(Item-finding records)

(begin)

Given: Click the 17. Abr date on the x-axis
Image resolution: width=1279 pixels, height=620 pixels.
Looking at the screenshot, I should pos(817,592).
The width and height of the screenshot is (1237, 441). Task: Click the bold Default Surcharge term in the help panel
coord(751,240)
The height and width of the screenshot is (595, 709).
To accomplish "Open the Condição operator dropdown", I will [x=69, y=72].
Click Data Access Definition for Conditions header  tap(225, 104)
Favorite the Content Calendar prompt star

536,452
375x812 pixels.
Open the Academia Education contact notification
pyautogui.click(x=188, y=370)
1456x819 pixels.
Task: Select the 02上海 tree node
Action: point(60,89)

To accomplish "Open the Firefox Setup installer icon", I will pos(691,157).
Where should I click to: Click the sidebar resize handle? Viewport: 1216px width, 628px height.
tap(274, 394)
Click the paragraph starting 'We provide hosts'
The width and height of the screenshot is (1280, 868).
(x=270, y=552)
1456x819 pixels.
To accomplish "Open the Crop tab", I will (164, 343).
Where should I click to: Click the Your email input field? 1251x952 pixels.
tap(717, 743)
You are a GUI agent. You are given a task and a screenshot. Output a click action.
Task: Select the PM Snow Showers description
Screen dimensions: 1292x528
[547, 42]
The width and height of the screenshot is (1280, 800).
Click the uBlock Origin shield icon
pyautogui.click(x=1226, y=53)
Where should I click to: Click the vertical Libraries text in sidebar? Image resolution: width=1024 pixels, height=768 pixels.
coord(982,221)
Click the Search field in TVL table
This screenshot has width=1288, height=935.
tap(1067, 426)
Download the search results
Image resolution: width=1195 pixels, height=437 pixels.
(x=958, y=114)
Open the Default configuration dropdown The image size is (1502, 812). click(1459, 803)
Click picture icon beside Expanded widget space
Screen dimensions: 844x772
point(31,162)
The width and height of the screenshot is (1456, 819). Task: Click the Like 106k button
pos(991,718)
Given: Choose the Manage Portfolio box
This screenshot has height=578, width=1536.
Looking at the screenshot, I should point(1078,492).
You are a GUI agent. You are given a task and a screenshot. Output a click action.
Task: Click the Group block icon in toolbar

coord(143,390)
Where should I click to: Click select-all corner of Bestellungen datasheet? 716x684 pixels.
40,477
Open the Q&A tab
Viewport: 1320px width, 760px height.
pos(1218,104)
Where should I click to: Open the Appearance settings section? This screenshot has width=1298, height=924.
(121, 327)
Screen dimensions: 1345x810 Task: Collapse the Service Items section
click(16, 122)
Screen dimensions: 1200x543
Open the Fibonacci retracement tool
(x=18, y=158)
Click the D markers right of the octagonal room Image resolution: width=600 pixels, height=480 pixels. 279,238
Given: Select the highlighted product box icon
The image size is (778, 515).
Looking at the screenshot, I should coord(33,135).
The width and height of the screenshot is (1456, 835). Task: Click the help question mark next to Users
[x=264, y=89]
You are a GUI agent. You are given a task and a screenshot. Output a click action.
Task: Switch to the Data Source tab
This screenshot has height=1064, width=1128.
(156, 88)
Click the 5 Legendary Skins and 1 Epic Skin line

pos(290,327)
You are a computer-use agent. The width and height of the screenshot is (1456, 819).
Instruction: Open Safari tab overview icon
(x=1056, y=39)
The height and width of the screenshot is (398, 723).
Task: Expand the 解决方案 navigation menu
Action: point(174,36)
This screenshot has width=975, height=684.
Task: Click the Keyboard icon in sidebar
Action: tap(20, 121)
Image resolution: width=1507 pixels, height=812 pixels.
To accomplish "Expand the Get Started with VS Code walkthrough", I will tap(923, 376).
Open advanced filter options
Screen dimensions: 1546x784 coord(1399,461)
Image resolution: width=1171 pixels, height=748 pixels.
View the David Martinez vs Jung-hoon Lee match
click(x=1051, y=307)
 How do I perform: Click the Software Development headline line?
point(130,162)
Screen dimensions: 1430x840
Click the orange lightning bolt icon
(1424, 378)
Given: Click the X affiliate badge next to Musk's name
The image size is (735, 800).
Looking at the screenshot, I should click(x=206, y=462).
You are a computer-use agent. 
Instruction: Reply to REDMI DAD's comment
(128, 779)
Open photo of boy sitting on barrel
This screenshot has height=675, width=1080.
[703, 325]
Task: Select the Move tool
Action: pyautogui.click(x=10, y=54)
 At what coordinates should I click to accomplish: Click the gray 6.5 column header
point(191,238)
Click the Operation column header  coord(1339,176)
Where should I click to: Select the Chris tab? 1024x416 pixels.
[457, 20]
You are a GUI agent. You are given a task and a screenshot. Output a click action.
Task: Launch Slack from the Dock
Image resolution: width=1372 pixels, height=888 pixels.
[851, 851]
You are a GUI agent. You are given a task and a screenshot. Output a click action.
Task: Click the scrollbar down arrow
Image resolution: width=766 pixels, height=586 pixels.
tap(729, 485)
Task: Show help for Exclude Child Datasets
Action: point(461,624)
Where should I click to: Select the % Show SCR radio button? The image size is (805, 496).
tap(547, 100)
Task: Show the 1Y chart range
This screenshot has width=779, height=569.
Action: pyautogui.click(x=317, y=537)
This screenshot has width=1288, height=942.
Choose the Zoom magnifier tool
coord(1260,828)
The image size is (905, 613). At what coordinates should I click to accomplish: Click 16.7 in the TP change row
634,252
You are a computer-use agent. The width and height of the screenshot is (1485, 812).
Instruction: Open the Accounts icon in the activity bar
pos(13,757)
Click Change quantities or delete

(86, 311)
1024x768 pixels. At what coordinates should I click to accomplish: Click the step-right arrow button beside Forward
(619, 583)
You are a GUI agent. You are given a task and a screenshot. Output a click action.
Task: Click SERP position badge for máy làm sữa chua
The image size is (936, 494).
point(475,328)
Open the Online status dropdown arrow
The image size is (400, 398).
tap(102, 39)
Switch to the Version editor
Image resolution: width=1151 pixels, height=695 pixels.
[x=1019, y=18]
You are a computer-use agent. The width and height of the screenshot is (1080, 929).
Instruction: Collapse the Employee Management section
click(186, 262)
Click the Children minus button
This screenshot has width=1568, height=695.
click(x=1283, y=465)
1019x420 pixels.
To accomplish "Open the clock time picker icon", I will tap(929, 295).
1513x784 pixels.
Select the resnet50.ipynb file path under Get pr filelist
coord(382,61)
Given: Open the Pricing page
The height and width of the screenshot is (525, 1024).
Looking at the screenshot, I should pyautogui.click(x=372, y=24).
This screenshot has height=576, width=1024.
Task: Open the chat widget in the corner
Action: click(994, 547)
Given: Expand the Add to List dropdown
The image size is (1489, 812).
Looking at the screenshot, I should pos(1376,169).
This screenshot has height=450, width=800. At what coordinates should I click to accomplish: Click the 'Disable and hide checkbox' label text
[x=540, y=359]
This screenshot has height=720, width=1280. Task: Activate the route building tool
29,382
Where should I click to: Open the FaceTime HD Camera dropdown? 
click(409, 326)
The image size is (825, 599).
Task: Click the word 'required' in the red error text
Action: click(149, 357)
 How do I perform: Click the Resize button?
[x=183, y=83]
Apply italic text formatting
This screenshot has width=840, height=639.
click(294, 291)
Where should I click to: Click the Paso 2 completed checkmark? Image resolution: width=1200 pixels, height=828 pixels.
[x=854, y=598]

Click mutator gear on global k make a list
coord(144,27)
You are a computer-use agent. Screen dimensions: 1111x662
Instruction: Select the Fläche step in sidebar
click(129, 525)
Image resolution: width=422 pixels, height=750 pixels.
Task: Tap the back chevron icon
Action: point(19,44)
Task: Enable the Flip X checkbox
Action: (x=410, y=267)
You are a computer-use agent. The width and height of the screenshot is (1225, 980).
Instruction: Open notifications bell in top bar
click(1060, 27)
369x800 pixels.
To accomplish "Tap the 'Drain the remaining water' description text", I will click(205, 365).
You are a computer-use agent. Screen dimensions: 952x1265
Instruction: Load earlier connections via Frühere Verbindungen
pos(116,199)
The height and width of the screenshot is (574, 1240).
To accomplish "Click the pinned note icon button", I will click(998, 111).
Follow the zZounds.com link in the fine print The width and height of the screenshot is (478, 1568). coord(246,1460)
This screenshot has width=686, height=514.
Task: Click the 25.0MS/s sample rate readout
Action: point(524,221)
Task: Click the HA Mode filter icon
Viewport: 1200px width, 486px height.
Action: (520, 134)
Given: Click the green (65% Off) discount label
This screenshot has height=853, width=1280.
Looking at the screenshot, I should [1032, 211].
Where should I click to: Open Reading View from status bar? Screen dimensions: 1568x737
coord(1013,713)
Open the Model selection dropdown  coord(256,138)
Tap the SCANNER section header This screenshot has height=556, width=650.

(end)

▶ _Required work_:
Rewrite the entries between the lines holding "Where should I click to: Open the FaceTime" and "click(294, 291)", inclusive, swapping "dropdown" for "menu" and leaving everything else unchanged.

▶ _Completed exercise_:
Where should I click to: Open the FaceTime HD Camera menu? 
click(409, 326)
The image size is (825, 599).
Task: Click the word 'required' in the red error text
Action: click(149, 357)
 How do I perform: Click the Resize button?
[x=183, y=83]
Apply italic text formatting
This screenshot has width=840, height=639.
click(294, 291)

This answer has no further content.